→ Exercise goal:
Please give the data again in full, exactly as it reads.

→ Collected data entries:
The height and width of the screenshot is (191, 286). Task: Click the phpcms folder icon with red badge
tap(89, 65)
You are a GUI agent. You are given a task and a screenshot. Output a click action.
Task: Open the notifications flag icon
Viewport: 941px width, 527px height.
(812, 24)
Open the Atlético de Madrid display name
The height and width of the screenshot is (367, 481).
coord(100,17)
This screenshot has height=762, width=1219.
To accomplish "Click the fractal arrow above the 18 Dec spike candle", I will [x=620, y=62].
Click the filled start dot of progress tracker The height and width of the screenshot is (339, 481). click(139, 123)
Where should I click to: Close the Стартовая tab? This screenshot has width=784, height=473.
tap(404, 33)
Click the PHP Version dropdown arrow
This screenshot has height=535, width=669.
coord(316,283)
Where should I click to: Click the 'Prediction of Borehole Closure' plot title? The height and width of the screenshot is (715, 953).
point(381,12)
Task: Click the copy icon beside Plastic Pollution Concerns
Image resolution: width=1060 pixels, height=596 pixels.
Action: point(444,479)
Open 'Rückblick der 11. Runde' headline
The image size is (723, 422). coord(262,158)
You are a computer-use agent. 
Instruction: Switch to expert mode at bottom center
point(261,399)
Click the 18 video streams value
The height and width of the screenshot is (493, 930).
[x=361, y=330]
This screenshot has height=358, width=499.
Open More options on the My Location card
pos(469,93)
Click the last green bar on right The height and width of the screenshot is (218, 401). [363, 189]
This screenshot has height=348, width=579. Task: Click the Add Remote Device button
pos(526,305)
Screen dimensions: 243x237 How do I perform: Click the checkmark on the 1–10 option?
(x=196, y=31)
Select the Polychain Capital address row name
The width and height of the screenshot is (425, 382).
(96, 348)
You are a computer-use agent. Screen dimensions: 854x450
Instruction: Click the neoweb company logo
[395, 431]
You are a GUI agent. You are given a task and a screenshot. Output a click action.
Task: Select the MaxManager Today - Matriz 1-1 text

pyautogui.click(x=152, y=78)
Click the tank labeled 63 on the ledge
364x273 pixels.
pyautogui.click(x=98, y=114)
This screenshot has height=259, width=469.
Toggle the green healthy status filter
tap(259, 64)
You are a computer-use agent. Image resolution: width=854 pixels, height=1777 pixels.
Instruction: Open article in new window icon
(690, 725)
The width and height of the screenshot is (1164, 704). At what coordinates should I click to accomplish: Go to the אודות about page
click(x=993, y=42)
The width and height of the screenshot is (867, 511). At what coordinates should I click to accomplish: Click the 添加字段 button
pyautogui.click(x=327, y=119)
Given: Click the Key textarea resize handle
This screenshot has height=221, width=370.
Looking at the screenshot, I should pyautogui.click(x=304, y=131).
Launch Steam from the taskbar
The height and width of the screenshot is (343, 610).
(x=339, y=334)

→ Result of the exercise:
The height and width of the screenshot is (191, 286). Task: Click the phpcms folder icon with red badge
tap(89, 65)
You are a GUI agent. You are given a task and a screenshot. Output a click action.
Task: Open the notifications flag icon
Viewport: 941px width, 527px height.
(812, 24)
Open the Atlético de Madrid display name
The height and width of the screenshot is (367, 481).
coord(100,17)
This screenshot has height=762, width=1219.
To accomplish "Click the fractal arrow above the 18 Dec spike candle", I will [x=620, y=62].
Click the filled start dot of progress tracker The height and width of the screenshot is (339, 481). click(139, 123)
Where should I click to: Close the Стартовая tab? This screenshot has width=784, height=473.
tap(404, 33)
Click the PHP Version dropdown arrow
This screenshot has height=535, width=669.
coord(316,283)
Where should I click to: Click the 'Prediction of Borehole Closure' plot title? The height and width of the screenshot is (715, 953).
point(381,12)
Task: Click the copy icon beside Plastic Pollution Concerns
Image resolution: width=1060 pixels, height=596 pixels.
Action: point(444,479)
Open 'Rückblick der 11. Runde' headline
The image size is (723, 422). coord(262,158)
You are a computer-use agent. 
Instruction: Switch to expert mode at bottom center
point(261,399)
Click the 18 video streams value
The height and width of the screenshot is (493, 930).
[x=361, y=330]
This screenshot has height=358, width=499.
Open More options on the My Location card
pos(469,93)
Click the last green bar on right The height and width of the screenshot is (218, 401). [363, 189]
This screenshot has height=348, width=579. Task: Click the Add Remote Device button
pos(526,305)
Screen dimensions: 243x237 How do I perform: Click the checkmark on the 1–10 option?
(x=196, y=31)
Select the Polychain Capital address row name
The width and height of the screenshot is (425, 382).
(96, 348)
You are a computer-use agent. Screen dimensions: 854x450
Instruction: Click the neoweb company logo
[395, 431]
You are a GUI agent. You are given a task and a screenshot. Output a click action.
Task: Select the MaxManager Today - Matriz 1-1 text

pyautogui.click(x=152, y=78)
Click the tank labeled 63 on the ledge
364x273 pixels.
pyautogui.click(x=98, y=114)
This screenshot has height=259, width=469.
Toggle the green healthy status filter
tap(259, 64)
You are a computer-use agent. Image resolution: width=854 pixels, height=1777 pixels.
Instruction: Open article in new window icon
(690, 725)
The width and height of the screenshot is (1164, 704). At what coordinates should I click to accomplish: Go to the אודות about page
click(x=993, y=42)
The width and height of the screenshot is (867, 511). At what coordinates should I click to accomplish: Click the 添加字段 button
pyautogui.click(x=327, y=119)
Given: Click the Key textarea resize handle
This screenshot has height=221, width=370.
Looking at the screenshot, I should pyautogui.click(x=304, y=131).
Launch Steam from the taskbar
The height and width of the screenshot is (343, 610).
(x=339, y=334)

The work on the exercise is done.